Reich Is Right About the Chaos. He Misses the Graveyard It’s Heading For.
Robert Reich knows a thing or two about how American power works. He served as Labour Secretary under Bill Clinton, has taught at Berkeley for decades, and has spent thirty years forensically dissecting the ways Washington fails ordinary people. When he writes that Trump has no endgame for Operation Epic Fury, he is worth listening to.
And he’s right. If anything, he understates the horror of Trump’s Iran folly. But Reich, writing from inside the American story, sees the domestic damage most clearly: broken promises on prices, border brutality, the ghost of LBJ. There is a larger and considerably grimmer picture his op-ed doesn’t quite reach. Let me try to fill in some gaps.
Everything That Wasn’t Tried First
Crikey’s Charlie Lewis, reporting Wednesday on the legal framing of this war, notes that there are myriad ways a nation can and must seek legitimacy before embarking on war, and the United States has done literally none of them. No UN Security Council resolution. No congressional authorisation. No declared imminent threat meeting the legal threshold of being “instant, overwhelming, and leaving no choice of means.”

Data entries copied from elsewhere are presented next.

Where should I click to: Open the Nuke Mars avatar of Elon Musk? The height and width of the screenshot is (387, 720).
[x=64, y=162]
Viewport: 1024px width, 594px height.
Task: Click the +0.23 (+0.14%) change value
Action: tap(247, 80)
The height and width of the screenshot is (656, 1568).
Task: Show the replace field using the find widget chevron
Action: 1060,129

There is no nuclear threat. The IAEA finds no evidence Iran is moving toward a nuclear weapon. Diplomacy, as recently as Thursday in Geneva, still had a pulse. On the Friday before the bombs fell, Oman’s foreign minister announced Iran had agreed to degrade its uranium stockpiles to unrefined levels. The next morning, the bombs fell anyway.

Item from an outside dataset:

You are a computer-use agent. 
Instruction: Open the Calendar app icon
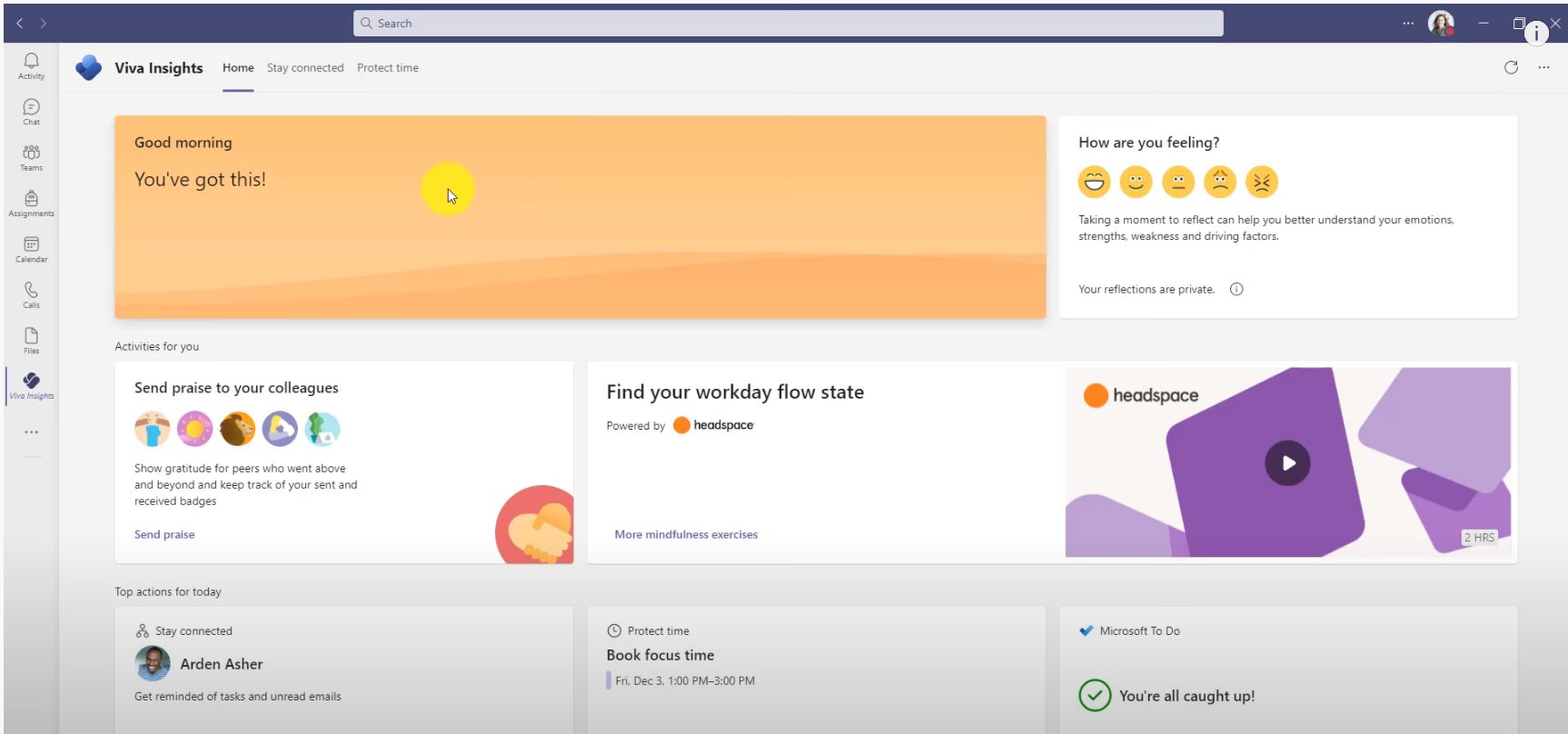pos(31,249)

This is not a pre-emptive war. It is a preventive war, which is a different and legally indefensible thing. Iran posed no imminent threat to vital American interests. Richard Haass, former Director of Policy Planning at the State Department under Colin Powell, and twenty-year president of the Council on Foreign Relations, a man who built his career advising presidents on exactly these decisions, puts it plainly:
“This is a war of choice. The United States had other policy options available.”

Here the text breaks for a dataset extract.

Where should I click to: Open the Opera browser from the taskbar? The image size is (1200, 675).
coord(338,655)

Trump chose otherwise. And he chose without a plan.
The Man at the Controls
Reich describes Trump as “winging it,” which is generous. The CNN interview with Jake Tapper on Sunday reveals something closer to a dull, elderly and unwell man bluffing his way through a war briefing he hasn’t quite absorbed. Or napped through.
Asked about Iran’s succession plan after the US and its proxy, Israel, killed 49 of its senior leaders, Trump saw the problem this way: “We went down 49 Iranian leaders. We don’t know who’s leading the country now. They don’t know who’s leading. It’s a little like the unemployment line.”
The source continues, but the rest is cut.